--- Extracted text Enclosed Below ---

Oleg Sinelobov

Personal information
- Full name: Oleg Viktorovich Sinelobov
- Date of birth: 5 October 1962 (age 62)
- Place of birth: Tashkent, Uzbek SSR, Soviet Union
- Height: 1.77 m (5 ft 9+1⁄2 in)
- Position(s): Midfielder

Senior career*
- Years: Team / Apps / (Gls)
- 1983–1984: FC Zvezda Dzhizak / 62 / (13)
- 1985–1989: FC Pakhtakor Tashkent / 145 / (25)
- 1990: Sogdiana Jizak / 28 / (15)
- 1991: Navbahor Namangan / 20 / (3)
- 1991–1992: FC Pakhtakor Tashkent / 21 / (10)
- 1992: Nuravshon Bukhara / 14 / (7)
- 1994–2003: FC Nosta Novotroitsk / 220 / (57)

International career
- 1992: Uzbekistan / 5 / (0)

Managerial career
- 2010–2015: FC Nosta Novotroitsk

= Oleg Sinelobov =

Uzbekistani-Russian footballer

Oleg Viktorovich Sinelobov (Олег Викторович Синелобов; born 5 October 1962) is an Uzbekistani professional football coach and a former player. He also holds Russian citizenship.

He played for one season in the Soviet Top League for FC Pakhtakor Tashkent.

His son Oleg Sinelobov is now a professional footballer.

--- End of Enclosed Extracted text ---
--- Provided data Enclosed Below ---

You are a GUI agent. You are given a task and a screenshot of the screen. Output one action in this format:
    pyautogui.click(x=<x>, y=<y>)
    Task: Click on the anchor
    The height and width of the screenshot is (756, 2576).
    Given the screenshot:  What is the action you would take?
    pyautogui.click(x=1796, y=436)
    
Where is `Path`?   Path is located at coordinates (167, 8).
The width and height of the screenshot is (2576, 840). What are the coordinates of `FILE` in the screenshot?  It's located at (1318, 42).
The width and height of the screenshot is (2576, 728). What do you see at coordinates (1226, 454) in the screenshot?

--- End of Enclosed Provided data ---

■ **Assigned task A**
Answer these from the Oleg Sinelobov profile:
(i) Where was he born?
(ii) What position did he play?
(iii) Besides being Uzbekistani, what other citizenship does he hold?
■ **Assigned task B**
Name every club listed in the senior career section of the Oleg Sinelobov profile, giving each club only once.
■ **Assigned task C**
Echo the part of the Oleg Sinelobov profile starting with "Senior career*" and going on through "Namangan / 20 / (3)".
You won't need the entries for any of this.

■ **Task output A**
(i) Tashkent, Uzbek SSR, Soviet Union
(ii) Midfielder
(iii) Russian

■ **Task output B**
FC Zvezda Dzhizak
FC Pakhtakor Tashkent
Sogdiana Jizak
Navbahor Namangan
Nuravshon Bukhara
FC Nosta Novotroitsk

■ **Task output C**
Senior career*
- Years: Team / Apps / (Gls)
- 1983–1984: FC Zvezda Dzhizak / 62 / (13)
- 1985–1989: FC Pakhtakor Tashkent / 145 / (25)
- 1990: Sogdiana Jizak / 28 / (15)
- 1991: Navbahor Namangan / 20 / (3)